La femme qui lui faisait face ne répondit pas, mais son regard en disait long. Aveline (Suri Pendragon) s’emporta.  

- Mais enfin c’est incroyable ! Je sais de quoi je parle, puisque je travaille pour une association qui aide les réfugiés ! Ce n’est pas être raciste que de pointer du doigt certaines irrégularités !  

La convive qui lui faisait face la regardait avec mépris. Un silence gêné s’était installé autour de la table du dîner.  

- Et vous allez me faire croire que tous les réfugiés que vous croisez sont des profiteurs et des incapables ?  

- Ce n’est pas ce que j’ai dit ! Mais si vous les connaissiez comme moi je les connais, vous sauriez qu’il y a deux poids, deux mesures, et que notre pays est bien trop conciliant.  

- Je n’aimerais pas être l’un de ceux qui vient chercher de l’aide auprès de vous.  

Aveline se contenait, la colère au bord des lèvres. Elle chercha appui auprès de son époux. Paul (Kiefer Wesley) leva les yeux au ciel, pour lui faire comprendre qu’il valait mieux ne pas insister avec de telles personnes.  

 

*  

 

Dans la voiture qui les ramenait chez eux, Aveline ne décolérait pas.  

- Non mais tu te rends compte ? Me dire ça, à moi ? J’aimerais bien savoir ce qu’elle a fait, elle, pour se permettre de me juger.  

- Si j’avais su que les Bresson étaient amis avec des gauchistes, on aurait pu se ménager le déplacement.  

Paul Delattre était procureur au tribunal de Calais.
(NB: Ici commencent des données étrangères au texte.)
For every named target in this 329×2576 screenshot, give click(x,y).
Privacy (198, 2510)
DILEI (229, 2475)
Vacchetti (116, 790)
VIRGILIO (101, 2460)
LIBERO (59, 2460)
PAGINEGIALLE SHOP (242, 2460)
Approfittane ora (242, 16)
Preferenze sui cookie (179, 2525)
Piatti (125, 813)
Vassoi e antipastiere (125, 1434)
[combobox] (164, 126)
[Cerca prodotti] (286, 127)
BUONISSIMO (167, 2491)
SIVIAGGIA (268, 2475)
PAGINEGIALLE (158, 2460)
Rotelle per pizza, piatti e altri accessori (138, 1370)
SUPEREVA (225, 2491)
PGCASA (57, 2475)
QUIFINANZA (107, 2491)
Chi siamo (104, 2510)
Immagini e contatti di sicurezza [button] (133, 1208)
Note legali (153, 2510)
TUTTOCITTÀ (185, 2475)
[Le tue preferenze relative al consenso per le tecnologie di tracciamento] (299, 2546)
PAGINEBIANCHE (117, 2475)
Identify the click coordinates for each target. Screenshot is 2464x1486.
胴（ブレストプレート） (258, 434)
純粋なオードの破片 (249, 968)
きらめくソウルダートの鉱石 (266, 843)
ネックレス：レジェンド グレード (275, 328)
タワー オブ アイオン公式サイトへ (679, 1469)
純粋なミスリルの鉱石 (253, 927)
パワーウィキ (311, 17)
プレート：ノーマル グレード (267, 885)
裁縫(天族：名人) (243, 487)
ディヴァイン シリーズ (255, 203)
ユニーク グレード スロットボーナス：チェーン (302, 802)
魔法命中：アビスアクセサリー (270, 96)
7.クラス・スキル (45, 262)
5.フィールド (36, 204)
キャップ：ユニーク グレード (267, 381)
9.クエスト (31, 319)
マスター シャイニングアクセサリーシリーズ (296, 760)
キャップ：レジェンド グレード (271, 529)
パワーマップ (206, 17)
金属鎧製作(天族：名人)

Lui aussi avait un point de vue acéré sur les mouvements migratoires européens dont la ville était l’un des premiers témoins. Aveline n’avait pas d’emploi, mais s’impliquait bénévolement dans une association de soutien aux réfugiés.  

- Quand je parlerai de ça demain à l’asso, au moins, ça les fera bien rire.  

- Elle n’a pas tout à fait tort sur un point, néanmoins.  

Aveline tourna vers lui un regard surpris et courroucé.  

- Tu n’as aucun besoin de trainer dans cette asso !  

L’éternelle rengaine. Cela énervait Paul que sa femme s’active dans une association gauchisante alors qu’elle n’en avait pas besoin. Aveline soupira.  

- Et que voudrais-tu que je fasse ? Tenir la maison, brasser de l’air comme les femmes de tes collègues ? Merci bien.  

Ils ne dirent plus un mot. La voiture fila dans la nuit et rejoignit leur maison cossue des abords de la ville.  

 

*  

 

Aveline examinait les documents administratifs que lui avait présentés l’homme qui lui faisait face. Assise derrière son bureau, elle recevait à tour de rôle des réfugiés de tous pays venus chercher conseil dans leurs démarches administratives. Cet homme était Géorgien et se nommait Dragomir Dimitrov (Franck Elioth). Il était accompagné de sa seule fille Nadejda (Gaby Vigmarsson). Tous deux avaient passé les trois dernières années sur les routes, cherchant du travail dans les différents pays de l’Union. La France avaient été leur espoir de salut, mais elle n’avait pu répondre à leurs attentes. Ils cherchaient maintenant à rejoindre l’Angleterre, mais végétaient depuis deux semaines à Calais dans l’espoir de pouvoir traverser la Manche.  

- Votre visa est périmé depuis trois mois. Vous êtes en situation irrégulière. Mais vous le savez. Je ne peux pas faire grand-chose pour vous, vous devriez vous rapprocher de l’Ambassade de votre pays.  

- Pas possible, si nous contactons, nous arrêtés.  

Elle se sentait mal à l’aise sous son regard intense. Il attendait beaucoup d’elle. Mais elle n’avait pas les pouvoirs de faire grand-chose pour eux. Et cette journée la fatiguait.  

- Pas du tout, votre ambassade a autre chose à faire que de vous dénoncer. Il faut que vous alliez à Paris pour une nouvelle demande de visa.  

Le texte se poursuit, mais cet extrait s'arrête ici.